Il governatore è sempre più sotto assedio per i conti esteri. E i pm studiano nuove accuse

Spunta una fondazione in Liechtenstein. Tutti addosso a Fontana

Il clima giudiziario intorno a Attilio Fontana, presidente della Regione Lombardia, somiglia sempre più a un accerchiamento. Ieri sera la Guardia di Finanza ha perquisito la sede della Dama spa, la società del cognato Andrea Dini. Le forze messe in campo dalla Procura, la determinazione con cui nel pieno dell'estate si scava negli affari pubblici e privati del governatore lombardo, dicono chiaramente che la vicenda dei camici forniti dal cognato di Fontana alla Regione è solo il varco attraverso il quale i pm si muovono ora per una ricostruzione a 360 gradi degli affari dell'esponente leghista.

Ieri si apre un nuovo capitolo nella analisi dei fondi esteri di Fontana: un articolo di Domani, il nuovo giornale di Carlo De Benedetti (per ora disponibile solo come newsletter) accende i riflettori su una fondazione in Liechtenstein, la Obbligo Familienstiftung di Vaduz. La Obbligo è il trustee, ovvero il gestore, del conto a Nassau, nelle Bahamas, dove la mamma di Fontana sposta numerosi milioni di euro. Beneficiario della Obbligo, scrive Domani, è sempre la signora Fontana e alla sua morte il figlio Attilio.

Sono i soldi che Fontana dopo la scomparsa della madre regolarizza con lo scudo fiscale e che cerca poi (senza riuscirci) di utilizzare per pagare una parte dei camici forniti dal cognato Andrea Dini alla Regione. Per capire quanto sta accadendo, va tenuto presente che sui soldi che si spostano tra Bahamas, Liechtenstein e Svizzera non si muove solo l'inchiesta di Domani. Le domande sollevate dalla newsletter, si dice in Procura, «sono le stesse che ci stiamo facendo anche noi».

Cosa ha a che fare tutto ciò, ovvero la genesi e la evoluzione dei beni personali di Fontana, con la vicenda dei camici? Un legame diretto, evidentemente, non c'è. Ma i tre pm (Scalas, Furno e Filippini) coordinati da un superesperto come il procuratore aggiunto Maurizio Romanelli puntano a ricostruire l'intero contesto in cui la vicenda si è sviluppata. L'unico reato contestato per ora al presidente lombardo è la frode in forniture pubbliche, in pratica gli viene contestata la mancata consegna alla Regione dell'intero blocco di 75mila camici promessi dalla Dama, la società di Dini. Non c'è, per il momento, un reato tributario. Ma si può stare certi che se dovessero inciampare in un dettaglio illecito, i pm (ammesso che non si tratti di fatti ormai prescritti, visto il tempo trascorso) non esiterebbero a fare scattare nuove accuse.
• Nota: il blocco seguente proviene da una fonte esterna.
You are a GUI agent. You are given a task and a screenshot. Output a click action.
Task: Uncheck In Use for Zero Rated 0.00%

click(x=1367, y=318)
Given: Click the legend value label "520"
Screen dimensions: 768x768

Fontana, da parte sua, continua a mostrarsi sicuro di poter dimostrare la regolarità dei suoi comportamenti sia sul fronte dei camici sia nella gestione del patrimonio. Nell'incontro dell'altroieri con gli inquirenti, il legale del governatore, Jacopo Pensa, è tornato a manifestare la disponibilità a chiarire tutto il versante estero. A questo punto la Procura sta rallentando i tempi della rogatoria prevista verso la Svizzera, perché se fosse lo stesso Fontana a mettere a disposizione i documenti si risparmierebbe tempo e fatica. Ma è comprensibile che prima di consegnare tutte le carte il presidente voglia capire esattamente qual è l'obiettivo reale della indagine.

È una domanda che Fontana si sta ponendo con insistenza, tanto più quanto si considera estraneo al tema ufficiale dell'indagine.

Non capiva come lo si potesse accusare, come era stato ipotizzato, di avere spinto per il contratto tra Regione e Dama, essendo ormai pacifico che ne seppe solo a cose fatte. Ma ancora meno capisce come gli si possa rinfacciare la decisione del cognato di non ultimare la consegna. E allora, si chiede, dove vogliono arrivare?

Intanto il M5s insiste: sulla donazione ha mentito, se ne vada.